La no información como fundamento del (mal) periodismo
En una actividad tan escasamente autocrítica y reflexiva como es nuestro actual periodismo, abundan los lugares comunes. Uno de ellos, el más extendido y peligroso de todos es el que confunde periodismo con información. Del periodista se suele decir que es un “informador”, y bajo la rúbrica de información se engloba todo producto que sale de las manos del periodista y se difunde a través del sistema de medios. Pero las cosas no son de este modo. La información no es cualquier contenido publicitado en los medios; tan sólo lo es si se ajusta a ciertas reglas, normas y criterios. Claro que en una profesión tan desregulada como la nuestra, la información no podía librarse de ella.

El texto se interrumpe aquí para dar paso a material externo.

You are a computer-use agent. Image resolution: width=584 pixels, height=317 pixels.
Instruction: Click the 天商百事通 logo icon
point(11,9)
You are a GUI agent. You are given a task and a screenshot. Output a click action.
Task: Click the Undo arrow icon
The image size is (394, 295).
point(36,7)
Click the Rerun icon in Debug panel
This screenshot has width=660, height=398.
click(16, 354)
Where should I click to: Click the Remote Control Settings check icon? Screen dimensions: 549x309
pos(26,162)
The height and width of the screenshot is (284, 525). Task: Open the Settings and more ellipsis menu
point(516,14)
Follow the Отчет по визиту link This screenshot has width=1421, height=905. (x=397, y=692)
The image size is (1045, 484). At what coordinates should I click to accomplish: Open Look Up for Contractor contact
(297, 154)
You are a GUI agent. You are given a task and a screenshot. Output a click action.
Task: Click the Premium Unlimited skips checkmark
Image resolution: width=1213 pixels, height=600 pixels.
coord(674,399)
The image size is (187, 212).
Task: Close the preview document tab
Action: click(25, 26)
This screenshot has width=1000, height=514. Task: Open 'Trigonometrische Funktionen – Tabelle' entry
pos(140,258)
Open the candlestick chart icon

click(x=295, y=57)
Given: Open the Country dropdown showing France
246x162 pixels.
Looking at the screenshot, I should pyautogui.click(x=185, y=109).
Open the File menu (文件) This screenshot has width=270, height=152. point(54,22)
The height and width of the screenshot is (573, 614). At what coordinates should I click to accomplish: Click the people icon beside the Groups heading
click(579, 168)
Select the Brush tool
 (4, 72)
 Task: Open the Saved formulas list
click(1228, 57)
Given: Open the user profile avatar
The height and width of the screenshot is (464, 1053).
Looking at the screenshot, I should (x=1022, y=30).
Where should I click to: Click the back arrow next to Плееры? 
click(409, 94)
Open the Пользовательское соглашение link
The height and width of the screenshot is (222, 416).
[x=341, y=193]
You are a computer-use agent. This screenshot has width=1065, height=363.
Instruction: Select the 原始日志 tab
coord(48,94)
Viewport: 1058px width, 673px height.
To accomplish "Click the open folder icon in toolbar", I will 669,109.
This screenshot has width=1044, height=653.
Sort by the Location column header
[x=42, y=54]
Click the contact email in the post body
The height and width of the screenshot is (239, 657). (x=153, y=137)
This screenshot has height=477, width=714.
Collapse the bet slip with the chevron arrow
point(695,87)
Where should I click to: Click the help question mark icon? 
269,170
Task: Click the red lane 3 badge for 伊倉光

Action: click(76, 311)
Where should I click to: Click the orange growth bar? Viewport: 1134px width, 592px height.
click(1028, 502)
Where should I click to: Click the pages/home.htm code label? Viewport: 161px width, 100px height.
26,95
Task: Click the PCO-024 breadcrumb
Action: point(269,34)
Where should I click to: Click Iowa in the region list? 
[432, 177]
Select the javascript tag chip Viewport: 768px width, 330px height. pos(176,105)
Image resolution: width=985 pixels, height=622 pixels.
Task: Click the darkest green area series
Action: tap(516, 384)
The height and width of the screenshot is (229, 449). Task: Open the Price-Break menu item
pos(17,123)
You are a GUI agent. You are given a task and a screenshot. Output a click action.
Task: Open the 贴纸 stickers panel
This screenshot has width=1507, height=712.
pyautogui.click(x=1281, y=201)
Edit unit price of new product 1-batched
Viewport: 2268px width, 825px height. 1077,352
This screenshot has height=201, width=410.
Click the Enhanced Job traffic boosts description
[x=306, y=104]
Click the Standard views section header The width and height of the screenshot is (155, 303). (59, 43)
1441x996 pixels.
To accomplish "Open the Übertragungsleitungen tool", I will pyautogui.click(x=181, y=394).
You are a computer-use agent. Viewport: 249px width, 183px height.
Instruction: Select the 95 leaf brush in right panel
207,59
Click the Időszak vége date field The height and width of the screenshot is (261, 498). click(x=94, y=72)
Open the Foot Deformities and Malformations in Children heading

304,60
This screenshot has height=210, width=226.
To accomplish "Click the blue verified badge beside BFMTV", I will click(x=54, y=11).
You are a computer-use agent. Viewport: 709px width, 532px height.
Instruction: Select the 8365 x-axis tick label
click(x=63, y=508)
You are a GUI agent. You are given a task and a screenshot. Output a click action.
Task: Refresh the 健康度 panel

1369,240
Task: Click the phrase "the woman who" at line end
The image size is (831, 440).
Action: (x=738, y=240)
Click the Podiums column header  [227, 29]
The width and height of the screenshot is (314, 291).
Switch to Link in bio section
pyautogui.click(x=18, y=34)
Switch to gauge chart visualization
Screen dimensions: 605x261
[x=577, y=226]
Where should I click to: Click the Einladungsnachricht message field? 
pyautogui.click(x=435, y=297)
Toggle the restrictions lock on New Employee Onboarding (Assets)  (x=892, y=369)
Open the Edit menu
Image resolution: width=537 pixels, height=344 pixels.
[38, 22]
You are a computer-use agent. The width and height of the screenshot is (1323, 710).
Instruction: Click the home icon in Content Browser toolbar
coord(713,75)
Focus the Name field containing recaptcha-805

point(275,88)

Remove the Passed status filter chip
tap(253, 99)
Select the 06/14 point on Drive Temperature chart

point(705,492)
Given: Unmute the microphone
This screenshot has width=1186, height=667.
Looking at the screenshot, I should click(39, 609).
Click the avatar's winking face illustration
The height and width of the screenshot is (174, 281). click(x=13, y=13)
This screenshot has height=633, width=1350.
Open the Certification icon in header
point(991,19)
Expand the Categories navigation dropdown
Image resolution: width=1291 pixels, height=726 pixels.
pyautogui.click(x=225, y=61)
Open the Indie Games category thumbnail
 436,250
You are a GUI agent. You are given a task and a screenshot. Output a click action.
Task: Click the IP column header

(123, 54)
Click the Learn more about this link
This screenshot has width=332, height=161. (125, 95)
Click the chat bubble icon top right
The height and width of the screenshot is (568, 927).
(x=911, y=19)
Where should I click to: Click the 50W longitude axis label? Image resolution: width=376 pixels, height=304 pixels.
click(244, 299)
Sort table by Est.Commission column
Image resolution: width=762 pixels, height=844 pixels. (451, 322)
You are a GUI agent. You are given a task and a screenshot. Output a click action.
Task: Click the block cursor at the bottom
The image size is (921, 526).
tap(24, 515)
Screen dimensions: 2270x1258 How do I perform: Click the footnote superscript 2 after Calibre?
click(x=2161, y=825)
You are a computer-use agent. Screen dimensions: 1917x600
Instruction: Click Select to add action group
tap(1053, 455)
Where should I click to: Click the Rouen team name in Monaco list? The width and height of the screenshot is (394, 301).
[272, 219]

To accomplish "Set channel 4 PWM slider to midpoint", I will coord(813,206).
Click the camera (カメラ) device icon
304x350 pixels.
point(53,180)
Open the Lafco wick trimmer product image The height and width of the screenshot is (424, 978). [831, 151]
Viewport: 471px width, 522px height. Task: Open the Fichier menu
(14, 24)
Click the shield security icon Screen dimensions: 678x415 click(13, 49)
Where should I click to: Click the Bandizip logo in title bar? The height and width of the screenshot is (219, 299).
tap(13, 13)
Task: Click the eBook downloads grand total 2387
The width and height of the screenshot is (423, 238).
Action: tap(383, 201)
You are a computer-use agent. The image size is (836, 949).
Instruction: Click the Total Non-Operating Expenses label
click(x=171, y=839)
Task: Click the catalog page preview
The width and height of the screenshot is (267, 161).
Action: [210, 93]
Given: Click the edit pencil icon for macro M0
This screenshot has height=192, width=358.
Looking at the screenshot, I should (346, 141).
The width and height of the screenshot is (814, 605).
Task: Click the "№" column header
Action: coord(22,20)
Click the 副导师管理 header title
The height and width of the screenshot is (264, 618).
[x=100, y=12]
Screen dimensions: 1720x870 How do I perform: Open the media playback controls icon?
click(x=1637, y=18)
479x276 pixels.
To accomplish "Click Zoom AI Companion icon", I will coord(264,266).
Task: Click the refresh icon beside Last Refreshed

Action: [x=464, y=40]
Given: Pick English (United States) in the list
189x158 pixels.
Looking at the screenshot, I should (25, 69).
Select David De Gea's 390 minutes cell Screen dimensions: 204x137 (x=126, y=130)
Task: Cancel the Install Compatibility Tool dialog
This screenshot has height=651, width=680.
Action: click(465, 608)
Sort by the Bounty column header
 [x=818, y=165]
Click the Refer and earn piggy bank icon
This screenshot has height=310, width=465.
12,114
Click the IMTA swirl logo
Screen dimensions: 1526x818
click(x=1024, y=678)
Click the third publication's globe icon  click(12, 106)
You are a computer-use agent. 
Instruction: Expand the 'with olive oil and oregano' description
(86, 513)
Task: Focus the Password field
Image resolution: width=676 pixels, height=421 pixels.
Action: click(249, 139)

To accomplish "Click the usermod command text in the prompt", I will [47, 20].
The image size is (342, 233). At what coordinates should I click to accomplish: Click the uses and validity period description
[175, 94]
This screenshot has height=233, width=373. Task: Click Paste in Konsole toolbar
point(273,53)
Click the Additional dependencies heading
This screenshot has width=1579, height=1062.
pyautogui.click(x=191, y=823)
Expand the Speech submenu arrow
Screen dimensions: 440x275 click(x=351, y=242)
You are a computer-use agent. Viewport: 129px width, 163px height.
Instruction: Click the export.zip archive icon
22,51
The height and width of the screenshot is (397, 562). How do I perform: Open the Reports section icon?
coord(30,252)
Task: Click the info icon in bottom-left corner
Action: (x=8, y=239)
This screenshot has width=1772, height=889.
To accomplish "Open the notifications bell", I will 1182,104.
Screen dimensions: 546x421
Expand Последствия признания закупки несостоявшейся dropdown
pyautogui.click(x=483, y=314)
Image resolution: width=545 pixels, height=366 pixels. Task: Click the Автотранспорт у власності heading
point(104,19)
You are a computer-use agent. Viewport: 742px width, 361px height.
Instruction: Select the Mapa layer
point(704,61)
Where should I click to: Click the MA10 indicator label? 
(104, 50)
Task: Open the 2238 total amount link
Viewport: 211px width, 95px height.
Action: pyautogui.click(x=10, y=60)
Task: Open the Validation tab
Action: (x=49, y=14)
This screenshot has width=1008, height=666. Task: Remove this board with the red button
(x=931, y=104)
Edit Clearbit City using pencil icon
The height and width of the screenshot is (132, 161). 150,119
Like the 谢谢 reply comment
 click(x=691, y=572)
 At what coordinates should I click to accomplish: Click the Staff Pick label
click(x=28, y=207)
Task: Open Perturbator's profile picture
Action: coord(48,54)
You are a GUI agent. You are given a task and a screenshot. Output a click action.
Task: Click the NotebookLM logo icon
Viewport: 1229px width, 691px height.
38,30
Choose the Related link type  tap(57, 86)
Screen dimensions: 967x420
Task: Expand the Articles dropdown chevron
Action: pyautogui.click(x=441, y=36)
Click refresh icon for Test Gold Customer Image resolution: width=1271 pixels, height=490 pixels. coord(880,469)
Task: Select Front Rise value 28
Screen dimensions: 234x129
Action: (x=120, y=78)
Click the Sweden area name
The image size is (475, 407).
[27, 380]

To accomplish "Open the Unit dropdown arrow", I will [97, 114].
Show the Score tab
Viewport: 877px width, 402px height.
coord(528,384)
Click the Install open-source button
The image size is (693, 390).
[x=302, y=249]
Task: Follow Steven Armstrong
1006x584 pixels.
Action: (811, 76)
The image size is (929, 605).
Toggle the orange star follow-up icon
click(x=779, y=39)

Conviene que antes de adentrarnos en el significado de la información aclaremos los elementos fundamentales que constituyen la estructura de la comunicación mediática. En primer lugar encontramos el contenido, que suele ser bastante heterogéneo y no simplemente información, y que adopta la forma de relatos basados en recursos simbólicos muy variados. Este contenido se difunde a través de un sistema de medios organizado por lo general en empresas o corporaciones, aunque no todas ellas puedan caracterizarse de “capitalistas” en sentido estricto; un sistema en el que se llevan a cabo actividades y rutinas varias. El ámbito de difusión es siempre público, esto es, un espacio de visibilidad en virtud del cual los contenidos entran en el marco de percepción de un grupo de usuarios (público, audiencia); de ahí que no siempre resulte fácil distinguir entre información y publicidad, ya que ambas utilizan los mismos canales y sólo la mención explícita de que se trata de publicidad permite saber que no es información. Diferenciación que, por cierto, no es tan frecuente de encontrar en muchos medios de comunicación. En fin, hay que señalar como cuarto elemento el de los efectos, que vienen a medir el impacto, intensidad y repercusión del contenido sobre el público.

De todos estos ingredientes, los contenidos es el que más tiempo ocupa de la actividad de los periodistas y, sin embargo, parece preocuparles demasiado poco. Dan por descontado que cualquier contenido es válido y legítimo. En contrapartida, sus preocupaciones se dirigen al resto de elementos constitutivos del proceso de la comunicación. Particularmente al ámbito de difusión, por partida doble: primero, tratando de aumentar su público (la guerra de audiencias); segundo, filtrando y separando interesadamente aquello que se hará público de lo que no saldrá de la zona de sombras (los secretos). Con ello adoptan el rol dual de críticos-protectores según las cambiantes circunstancias del juego de poder e intereses.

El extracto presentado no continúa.